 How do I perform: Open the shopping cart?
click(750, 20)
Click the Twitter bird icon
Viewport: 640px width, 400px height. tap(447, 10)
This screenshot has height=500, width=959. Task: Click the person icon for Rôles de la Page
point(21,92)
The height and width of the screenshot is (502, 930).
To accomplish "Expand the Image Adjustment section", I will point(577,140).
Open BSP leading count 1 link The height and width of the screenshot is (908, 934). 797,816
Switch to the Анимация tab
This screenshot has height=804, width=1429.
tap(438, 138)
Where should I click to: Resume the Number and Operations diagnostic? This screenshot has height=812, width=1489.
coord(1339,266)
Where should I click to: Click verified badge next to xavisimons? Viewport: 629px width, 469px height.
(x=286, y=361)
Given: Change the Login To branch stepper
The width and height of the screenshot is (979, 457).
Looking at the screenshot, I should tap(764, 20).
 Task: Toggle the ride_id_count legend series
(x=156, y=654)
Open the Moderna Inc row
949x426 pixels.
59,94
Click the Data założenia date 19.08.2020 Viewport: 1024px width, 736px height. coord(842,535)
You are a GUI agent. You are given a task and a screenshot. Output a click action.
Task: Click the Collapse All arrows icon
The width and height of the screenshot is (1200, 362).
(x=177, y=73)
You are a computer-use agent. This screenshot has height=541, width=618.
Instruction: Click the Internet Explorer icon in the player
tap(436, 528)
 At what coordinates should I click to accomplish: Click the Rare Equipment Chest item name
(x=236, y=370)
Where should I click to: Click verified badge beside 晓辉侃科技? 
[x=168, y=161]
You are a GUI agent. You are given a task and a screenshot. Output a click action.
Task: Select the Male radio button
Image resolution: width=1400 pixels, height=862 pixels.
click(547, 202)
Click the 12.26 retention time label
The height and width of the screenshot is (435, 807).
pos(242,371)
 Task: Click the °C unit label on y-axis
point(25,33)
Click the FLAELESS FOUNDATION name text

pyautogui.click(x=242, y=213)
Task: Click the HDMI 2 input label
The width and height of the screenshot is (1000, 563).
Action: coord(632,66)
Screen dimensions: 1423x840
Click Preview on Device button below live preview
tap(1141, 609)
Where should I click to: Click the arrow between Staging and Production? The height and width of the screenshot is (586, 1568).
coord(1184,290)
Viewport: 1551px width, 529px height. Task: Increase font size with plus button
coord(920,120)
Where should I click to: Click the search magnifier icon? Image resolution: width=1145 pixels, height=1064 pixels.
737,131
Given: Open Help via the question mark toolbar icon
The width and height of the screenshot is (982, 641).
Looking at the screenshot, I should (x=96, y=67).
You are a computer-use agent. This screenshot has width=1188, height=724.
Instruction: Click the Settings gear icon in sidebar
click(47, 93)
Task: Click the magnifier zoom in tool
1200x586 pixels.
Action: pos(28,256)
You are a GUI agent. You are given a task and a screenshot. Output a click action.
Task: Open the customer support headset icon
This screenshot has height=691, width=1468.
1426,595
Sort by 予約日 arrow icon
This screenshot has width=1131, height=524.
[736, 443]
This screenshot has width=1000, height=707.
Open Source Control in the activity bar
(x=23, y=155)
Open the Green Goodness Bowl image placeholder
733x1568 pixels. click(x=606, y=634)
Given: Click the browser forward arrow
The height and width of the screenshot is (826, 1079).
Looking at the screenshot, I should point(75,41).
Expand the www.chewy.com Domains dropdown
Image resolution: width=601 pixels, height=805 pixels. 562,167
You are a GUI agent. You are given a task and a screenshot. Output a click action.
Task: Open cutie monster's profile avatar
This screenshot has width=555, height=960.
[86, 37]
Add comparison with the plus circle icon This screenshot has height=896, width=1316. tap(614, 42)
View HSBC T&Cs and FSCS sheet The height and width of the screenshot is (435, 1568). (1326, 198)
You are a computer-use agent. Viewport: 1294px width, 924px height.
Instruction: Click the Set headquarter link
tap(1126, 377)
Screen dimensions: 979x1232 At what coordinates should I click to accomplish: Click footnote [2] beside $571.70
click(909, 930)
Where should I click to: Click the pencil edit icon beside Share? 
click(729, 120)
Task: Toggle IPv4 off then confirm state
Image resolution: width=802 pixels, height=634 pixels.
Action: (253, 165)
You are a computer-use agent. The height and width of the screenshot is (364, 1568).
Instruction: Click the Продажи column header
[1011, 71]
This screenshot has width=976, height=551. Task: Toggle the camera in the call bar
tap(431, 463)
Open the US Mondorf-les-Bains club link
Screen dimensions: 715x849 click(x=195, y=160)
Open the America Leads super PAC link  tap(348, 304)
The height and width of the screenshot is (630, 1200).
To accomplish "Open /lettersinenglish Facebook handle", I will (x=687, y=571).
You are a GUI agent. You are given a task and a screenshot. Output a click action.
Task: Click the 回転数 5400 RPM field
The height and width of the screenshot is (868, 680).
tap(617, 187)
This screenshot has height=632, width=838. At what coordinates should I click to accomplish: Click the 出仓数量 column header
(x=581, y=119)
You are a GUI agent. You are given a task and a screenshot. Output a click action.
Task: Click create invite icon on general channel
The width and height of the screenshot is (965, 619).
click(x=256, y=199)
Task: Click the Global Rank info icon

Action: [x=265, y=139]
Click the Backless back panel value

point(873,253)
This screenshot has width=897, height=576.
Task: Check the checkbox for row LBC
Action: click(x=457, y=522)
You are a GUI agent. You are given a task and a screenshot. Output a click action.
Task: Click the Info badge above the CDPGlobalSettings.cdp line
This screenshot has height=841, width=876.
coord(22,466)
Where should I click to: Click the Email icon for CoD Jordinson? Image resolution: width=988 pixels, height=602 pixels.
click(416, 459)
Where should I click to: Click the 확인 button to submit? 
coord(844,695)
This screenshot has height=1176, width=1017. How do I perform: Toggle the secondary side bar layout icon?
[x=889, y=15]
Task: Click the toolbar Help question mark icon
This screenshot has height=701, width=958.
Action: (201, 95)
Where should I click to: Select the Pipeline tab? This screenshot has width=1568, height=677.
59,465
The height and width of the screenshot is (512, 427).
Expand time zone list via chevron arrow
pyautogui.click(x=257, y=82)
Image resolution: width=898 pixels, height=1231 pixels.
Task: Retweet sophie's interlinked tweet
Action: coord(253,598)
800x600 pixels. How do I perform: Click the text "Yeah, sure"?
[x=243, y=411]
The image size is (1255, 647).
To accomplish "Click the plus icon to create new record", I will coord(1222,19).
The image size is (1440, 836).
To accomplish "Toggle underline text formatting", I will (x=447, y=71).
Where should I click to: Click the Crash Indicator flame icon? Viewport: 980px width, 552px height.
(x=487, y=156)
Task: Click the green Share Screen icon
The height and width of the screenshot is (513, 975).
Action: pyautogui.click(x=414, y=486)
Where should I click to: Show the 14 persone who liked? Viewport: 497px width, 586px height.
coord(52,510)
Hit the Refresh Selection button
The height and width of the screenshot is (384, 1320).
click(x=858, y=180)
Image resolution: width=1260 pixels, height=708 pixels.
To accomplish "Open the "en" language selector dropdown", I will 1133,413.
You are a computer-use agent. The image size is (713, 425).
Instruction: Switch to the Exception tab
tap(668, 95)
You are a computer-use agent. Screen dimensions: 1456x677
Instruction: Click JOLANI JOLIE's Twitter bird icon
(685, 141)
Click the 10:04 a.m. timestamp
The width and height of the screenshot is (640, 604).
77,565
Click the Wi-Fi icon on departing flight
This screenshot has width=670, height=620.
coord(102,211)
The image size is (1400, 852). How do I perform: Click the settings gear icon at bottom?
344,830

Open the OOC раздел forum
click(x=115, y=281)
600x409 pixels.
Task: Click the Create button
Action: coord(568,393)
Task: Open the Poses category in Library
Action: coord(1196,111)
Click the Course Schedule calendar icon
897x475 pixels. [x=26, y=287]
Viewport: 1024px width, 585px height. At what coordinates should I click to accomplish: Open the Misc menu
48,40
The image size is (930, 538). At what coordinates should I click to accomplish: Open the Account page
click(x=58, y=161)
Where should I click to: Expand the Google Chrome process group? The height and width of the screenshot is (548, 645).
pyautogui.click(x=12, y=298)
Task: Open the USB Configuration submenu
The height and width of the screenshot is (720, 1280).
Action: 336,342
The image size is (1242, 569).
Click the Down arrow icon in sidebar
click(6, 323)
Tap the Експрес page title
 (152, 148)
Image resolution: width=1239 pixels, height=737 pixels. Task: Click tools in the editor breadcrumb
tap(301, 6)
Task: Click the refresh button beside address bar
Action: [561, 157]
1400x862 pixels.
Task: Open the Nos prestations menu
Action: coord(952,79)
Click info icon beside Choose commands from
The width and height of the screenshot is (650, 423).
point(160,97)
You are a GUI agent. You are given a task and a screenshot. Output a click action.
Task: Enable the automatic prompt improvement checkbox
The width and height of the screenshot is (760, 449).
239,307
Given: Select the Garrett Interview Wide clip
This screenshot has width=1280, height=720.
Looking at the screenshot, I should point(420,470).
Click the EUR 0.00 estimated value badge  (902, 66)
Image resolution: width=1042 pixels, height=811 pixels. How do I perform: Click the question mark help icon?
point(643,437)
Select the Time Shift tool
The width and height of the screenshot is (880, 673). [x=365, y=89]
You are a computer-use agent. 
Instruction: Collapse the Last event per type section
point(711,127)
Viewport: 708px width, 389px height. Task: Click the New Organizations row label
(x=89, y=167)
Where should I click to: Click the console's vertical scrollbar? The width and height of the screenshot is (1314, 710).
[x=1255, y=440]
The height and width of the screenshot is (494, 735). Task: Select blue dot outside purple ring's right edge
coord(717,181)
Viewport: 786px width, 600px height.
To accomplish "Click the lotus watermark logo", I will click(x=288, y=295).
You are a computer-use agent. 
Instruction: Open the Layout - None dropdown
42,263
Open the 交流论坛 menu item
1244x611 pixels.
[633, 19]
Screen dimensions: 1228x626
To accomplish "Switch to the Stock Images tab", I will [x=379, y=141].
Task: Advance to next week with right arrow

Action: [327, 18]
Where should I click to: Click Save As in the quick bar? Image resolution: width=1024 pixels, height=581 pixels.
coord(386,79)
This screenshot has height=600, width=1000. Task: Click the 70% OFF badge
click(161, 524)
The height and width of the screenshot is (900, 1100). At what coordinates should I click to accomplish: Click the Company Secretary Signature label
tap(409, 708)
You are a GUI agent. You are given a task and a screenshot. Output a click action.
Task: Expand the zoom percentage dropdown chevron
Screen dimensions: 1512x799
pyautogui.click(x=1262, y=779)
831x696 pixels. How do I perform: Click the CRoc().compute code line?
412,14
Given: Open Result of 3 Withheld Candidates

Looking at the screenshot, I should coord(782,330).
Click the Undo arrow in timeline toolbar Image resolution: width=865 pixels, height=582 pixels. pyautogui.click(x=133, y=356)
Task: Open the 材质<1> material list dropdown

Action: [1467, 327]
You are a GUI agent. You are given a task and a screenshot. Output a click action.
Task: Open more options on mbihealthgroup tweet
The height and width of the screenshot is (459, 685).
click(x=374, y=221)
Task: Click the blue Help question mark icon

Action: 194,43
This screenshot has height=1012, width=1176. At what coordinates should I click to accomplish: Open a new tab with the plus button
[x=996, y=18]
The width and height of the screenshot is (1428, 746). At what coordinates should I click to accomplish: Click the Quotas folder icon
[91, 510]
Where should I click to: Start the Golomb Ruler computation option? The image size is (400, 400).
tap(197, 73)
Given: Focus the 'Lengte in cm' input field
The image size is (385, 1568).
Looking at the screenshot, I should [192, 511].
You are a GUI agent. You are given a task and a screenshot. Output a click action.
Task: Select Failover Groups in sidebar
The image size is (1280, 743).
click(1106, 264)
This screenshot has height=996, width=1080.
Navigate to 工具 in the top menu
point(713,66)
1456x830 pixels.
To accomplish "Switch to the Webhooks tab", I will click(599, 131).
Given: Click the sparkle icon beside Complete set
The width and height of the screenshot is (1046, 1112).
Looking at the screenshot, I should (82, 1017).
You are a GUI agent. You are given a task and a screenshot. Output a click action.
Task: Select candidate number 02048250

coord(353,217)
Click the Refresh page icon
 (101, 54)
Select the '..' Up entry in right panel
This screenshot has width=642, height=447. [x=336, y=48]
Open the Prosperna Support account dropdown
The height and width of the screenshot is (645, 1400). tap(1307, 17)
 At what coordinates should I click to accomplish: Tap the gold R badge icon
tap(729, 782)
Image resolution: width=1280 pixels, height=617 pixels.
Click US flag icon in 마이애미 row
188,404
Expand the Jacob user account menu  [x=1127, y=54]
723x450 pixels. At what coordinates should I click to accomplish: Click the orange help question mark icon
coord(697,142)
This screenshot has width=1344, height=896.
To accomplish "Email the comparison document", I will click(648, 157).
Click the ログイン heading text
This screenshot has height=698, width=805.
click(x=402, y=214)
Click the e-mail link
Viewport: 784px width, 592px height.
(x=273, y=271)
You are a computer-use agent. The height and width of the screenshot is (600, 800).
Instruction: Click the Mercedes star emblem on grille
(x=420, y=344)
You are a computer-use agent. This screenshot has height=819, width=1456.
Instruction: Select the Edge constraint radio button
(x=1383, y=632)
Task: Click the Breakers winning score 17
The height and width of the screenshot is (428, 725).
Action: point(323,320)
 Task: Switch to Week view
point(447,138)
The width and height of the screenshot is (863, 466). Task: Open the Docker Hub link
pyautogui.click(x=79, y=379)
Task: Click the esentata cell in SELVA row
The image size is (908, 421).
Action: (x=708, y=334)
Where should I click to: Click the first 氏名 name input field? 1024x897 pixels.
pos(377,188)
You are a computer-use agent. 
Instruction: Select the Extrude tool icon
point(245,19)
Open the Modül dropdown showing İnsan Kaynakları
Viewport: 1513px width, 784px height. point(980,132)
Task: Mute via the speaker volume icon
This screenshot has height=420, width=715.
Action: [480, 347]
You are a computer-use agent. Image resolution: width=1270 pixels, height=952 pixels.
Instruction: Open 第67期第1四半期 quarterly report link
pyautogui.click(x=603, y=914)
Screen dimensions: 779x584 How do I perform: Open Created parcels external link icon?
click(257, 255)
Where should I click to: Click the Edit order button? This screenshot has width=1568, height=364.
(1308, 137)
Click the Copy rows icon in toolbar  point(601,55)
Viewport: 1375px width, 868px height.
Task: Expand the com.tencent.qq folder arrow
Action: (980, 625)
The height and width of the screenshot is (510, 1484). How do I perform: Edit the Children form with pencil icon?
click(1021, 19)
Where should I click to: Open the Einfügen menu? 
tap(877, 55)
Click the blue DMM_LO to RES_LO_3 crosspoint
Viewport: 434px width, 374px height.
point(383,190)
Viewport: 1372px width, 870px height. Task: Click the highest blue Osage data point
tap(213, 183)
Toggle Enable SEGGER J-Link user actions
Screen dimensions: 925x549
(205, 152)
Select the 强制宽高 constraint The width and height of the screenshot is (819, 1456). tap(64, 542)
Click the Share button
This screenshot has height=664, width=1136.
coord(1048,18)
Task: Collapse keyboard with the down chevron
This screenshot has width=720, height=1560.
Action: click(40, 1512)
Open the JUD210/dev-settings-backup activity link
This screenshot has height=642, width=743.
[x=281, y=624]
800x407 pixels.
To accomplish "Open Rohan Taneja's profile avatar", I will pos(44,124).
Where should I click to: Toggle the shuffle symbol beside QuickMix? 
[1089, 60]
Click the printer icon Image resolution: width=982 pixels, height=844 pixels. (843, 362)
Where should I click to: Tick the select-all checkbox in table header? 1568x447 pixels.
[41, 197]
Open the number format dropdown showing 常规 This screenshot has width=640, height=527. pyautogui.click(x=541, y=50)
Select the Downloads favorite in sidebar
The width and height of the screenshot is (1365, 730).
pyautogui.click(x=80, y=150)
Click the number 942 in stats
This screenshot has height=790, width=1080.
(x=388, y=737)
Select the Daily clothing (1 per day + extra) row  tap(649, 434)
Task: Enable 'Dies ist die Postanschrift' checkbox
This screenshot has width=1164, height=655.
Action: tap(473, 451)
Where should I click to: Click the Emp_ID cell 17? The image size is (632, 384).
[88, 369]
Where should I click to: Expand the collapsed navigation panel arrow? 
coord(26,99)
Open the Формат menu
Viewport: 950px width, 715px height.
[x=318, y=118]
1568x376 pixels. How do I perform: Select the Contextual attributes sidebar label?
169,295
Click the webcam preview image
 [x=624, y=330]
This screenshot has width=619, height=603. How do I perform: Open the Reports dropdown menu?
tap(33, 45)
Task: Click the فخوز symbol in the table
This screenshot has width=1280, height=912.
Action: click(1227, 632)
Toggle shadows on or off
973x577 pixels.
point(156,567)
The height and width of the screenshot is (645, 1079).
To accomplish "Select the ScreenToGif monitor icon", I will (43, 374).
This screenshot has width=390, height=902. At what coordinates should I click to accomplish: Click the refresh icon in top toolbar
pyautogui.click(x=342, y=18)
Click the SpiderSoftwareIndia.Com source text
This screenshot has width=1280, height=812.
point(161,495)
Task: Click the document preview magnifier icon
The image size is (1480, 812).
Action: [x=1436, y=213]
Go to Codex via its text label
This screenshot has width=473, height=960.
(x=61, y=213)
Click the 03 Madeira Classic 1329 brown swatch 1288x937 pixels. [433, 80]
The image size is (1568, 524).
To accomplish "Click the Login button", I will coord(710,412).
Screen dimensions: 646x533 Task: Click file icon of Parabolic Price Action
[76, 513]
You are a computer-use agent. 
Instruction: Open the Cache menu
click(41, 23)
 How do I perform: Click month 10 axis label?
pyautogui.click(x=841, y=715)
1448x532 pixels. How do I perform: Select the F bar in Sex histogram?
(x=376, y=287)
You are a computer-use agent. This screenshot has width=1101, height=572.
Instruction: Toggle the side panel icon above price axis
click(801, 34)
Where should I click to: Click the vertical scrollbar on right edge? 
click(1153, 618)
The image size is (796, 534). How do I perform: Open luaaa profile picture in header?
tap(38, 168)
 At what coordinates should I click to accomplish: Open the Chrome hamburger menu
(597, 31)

WHAT THE EXERCISE ASKS: A word-for-word copy of the lines above from the one with "Click the Share button" through the one with "Click the number 942 in stats", inclusive, is the only output wanted.

OUTPUT:
Click the Share button
This screenshot has height=664, width=1136.
coord(1048,18)
Task: Collapse keyboard with the down chevron
This screenshot has width=720, height=1560.
Action: click(40, 1512)
Open the JUD210/dev-settings-backup activity link
This screenshot has height=642, width=743.
[x=281, y=624]
800x407 pixels.
To accomplish "Open Rohan Taneja's profile avatar", I will pos(44,124).
Where should I click to: Toggle the shuffle symbol beside QuickMix? 
[1089, 60]
Click the printer icon Image resolution: width=982 pixels, height=844 pixels. (843, 362)
Where should I click to: Tick the select-all checkbox in table header? 1568x447 pixels.
[41, 197]
Open the number format dropdown showing 常规 This screenshot has width=640, height=527. pyautogui.click(x=541, y=50)
Select the Downloads favorite in sidebar
The width and height of the screenshot is (1365, 730).
pyautogui.click(x=80, y=150)
Click the number 942 in stats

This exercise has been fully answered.